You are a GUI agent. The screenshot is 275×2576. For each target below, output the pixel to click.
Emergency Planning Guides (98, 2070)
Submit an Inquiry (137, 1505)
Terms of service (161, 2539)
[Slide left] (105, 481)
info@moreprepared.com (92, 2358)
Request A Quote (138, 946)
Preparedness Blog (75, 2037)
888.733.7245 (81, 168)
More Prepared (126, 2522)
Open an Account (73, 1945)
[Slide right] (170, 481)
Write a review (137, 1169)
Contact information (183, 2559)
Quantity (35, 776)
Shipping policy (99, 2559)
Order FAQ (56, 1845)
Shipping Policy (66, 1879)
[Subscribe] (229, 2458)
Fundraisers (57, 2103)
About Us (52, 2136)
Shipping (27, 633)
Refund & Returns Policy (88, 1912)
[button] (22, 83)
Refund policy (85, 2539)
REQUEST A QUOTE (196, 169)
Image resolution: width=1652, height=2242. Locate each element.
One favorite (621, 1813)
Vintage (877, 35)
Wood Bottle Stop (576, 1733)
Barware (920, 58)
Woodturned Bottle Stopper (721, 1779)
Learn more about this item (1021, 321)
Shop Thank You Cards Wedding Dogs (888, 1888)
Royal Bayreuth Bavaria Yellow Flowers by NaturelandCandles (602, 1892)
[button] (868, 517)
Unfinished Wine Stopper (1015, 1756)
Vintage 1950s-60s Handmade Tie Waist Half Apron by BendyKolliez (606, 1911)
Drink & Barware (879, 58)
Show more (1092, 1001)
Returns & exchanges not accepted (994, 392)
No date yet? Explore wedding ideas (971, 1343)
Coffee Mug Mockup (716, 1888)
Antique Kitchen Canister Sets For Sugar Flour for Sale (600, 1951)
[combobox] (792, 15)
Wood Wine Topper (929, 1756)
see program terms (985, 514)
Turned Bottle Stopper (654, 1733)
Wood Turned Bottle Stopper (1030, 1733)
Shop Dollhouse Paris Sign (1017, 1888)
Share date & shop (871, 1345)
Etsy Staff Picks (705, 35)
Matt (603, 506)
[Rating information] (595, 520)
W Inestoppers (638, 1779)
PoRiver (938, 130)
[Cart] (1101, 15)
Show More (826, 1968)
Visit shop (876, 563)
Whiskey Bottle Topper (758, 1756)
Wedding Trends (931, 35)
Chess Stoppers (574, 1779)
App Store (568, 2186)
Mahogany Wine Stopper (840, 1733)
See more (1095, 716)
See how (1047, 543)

_____

— WORK TO BE COMPLETED —
Your answer must consist solely of the lines from the one containing "Visit shop (876, 563)" through the last line of the entries, reproduced exactly.

— REPLY —
Visit shop (876, 563)
Whiskey Bottle Topper (758, 1756)
Wedding Trends (931, 35)
Chess Stoppers (574, 1779)
App Store (568, 2186)
Mahogany Wine Stopper (840, 1733)
See more (1095, 716)
See how (1047, 543)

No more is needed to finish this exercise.